Good news, everyone! Skyler got the part in the next James Bond movie! Remember Skyler, who hired Margo as a publicist after she already appeared in the last James Bond movie, opposite Margo’s ex-boyfriend? Nobody’s ever been cast as a Bond Girl two movies in a row, I’m pretty sure, so this is good news, and would be a real coup for whoever her publicist is! (Skyler’s publicist is a woman who is currently drifting through a baffling, grumpy dreamscape version of Manhattan, where you could encounter a high-profile movie star hanging out sans entourage in an all-night diner and then wander off just seconds after you arrive for no good reason.)

Family Circus, 3/13/15

The best part of this panel is how damn smug Big Daddy Keane looks. “Gosh, Billy, this card is an easy method to pay merchants everywhere! Looks like someone isn’t connected to the modern international banking infrastructure!”

Mary Worth, 3/13/15

The best part about this strip is Sean’s look of heavy-lidded disdain in panel two. “Wait, we’re taking who to the what now?

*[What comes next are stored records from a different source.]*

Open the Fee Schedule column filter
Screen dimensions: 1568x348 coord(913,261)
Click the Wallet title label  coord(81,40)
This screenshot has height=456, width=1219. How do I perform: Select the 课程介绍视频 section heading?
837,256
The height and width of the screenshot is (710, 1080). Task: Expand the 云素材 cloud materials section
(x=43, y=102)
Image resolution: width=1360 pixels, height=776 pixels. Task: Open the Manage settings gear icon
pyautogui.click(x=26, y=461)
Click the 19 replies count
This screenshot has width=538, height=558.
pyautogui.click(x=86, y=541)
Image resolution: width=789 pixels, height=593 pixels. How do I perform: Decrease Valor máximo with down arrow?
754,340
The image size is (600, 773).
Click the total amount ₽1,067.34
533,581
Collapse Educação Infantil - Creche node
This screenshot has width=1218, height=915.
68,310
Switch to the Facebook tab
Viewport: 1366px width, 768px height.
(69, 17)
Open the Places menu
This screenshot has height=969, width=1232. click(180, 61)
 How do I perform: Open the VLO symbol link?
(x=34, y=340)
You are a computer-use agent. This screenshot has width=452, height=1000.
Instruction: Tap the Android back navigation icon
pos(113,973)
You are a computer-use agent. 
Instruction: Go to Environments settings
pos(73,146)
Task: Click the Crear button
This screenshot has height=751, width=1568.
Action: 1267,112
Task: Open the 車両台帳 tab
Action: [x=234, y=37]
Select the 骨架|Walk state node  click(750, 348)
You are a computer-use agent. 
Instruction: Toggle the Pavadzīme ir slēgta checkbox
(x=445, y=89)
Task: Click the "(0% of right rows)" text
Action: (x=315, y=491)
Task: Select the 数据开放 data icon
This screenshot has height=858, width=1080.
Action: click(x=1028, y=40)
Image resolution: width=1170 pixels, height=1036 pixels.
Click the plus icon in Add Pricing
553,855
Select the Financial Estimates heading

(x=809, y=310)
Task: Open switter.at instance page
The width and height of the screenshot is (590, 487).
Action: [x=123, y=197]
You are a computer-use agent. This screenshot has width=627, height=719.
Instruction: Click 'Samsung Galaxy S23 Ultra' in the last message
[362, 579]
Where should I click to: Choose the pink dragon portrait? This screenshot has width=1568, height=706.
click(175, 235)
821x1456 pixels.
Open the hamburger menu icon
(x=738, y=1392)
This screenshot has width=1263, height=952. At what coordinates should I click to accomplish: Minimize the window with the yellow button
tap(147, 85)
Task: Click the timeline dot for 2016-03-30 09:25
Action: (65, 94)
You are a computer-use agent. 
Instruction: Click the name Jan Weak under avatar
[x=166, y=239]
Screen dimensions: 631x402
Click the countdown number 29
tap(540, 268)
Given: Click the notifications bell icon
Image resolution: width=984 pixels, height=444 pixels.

But I’m enjoying my latest issue of Mysterious Twins Digest! Ugh, I knew I shouldn’t have married a woman who needs me to drive her everywhere.”

Hi and Lois, 3/13/15

The best part about this strip is how happily bombed Hi looks in panel three. “Ha ha, I know you’re only softening me up because you have something terrible to tell me, but I don’t care! God damn, I love being drunk!”

Pluggers, 3/13/15

Pluggers may be simple, down-home country folk, but it takes an advanced multibillion-dollar pharmaceutical industry to keep them alive.